74 Pa. 400 | Pa. | 1873

The opinion of the court was delivered, November 21st 1873, by

Sharswood, J. —

The provision of the sixteenth section of the Act of Assembly of January 6th 1864, Pamph. L. 1133, requiring the recording regulator of the city of Pittsburg “ to give notice, by publication for ten days in two daily papers of the said city,” of assessments for grading and curbing streets, “that the parties interested may have an opportunity of having any errors or mistakes corrected,” is in our opinion directory merely. Where the words are affirmative, and relate to the manner in which power qt jurisdiction vested in a public officer or body is to be exercised, and not to the limits of the power or jurisdiction itself, they will in general be so construed: Bladen v.

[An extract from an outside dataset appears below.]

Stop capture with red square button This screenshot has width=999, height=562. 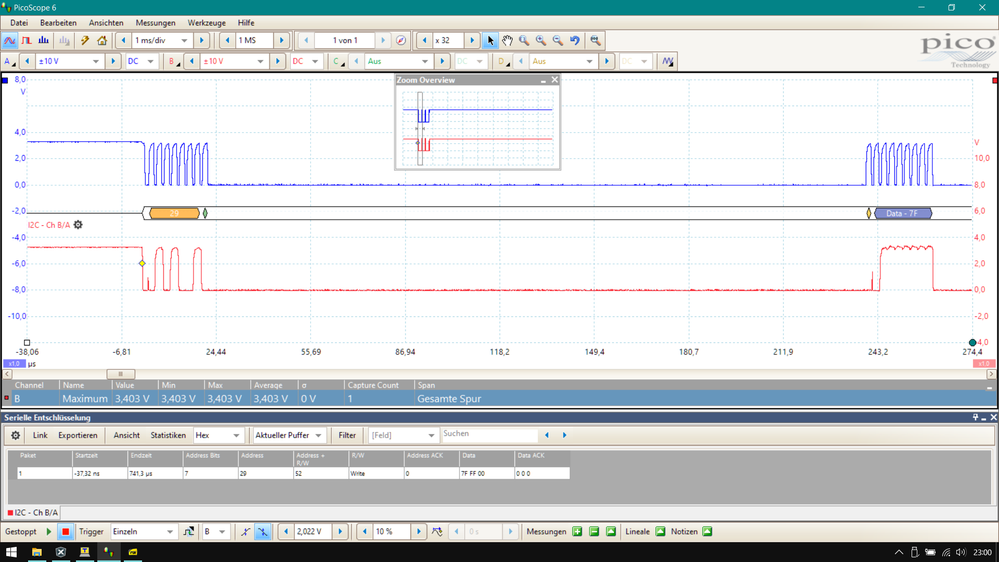point(65,532)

Philadelphia, 10 P. F. Smith 466. In Magee v. The Commonwealth, 10 Wright 388, it was accordingly held that the provision of the Act of May 16th 1857, that assessments made by the appraisers, as directed by that Act, should be filed in the office of the prothonotary by the city solicitor within twenty days after they were made, was not so mandatory as to invalidate the assessments if it was not complied with. It was decided to be merely directory. This is not the case of a proviso limiting an authority before given, as in Ken*402sington v. Keith, 2 Barr 218. Nor is it a pre-requisite to the vesting of jurisdiction, as in Pittsburg v. Walters, 19 P. F. Smith 865, where the law gave authority to grade only on the application of a majority of the lot holders on the street. It is true that we ruled in Hutchinson v. Pittsburg, that where due notice has been given, the assessment is conclusive upon the party, but it does not follow that if not given the assessment is thereby wholly invalidated, but only that it is not conclusive. The party may show errors and mistakes, and have them corrected on the trial of the scire facias upon the claim.

Judgment reversed, and procedendo awarded.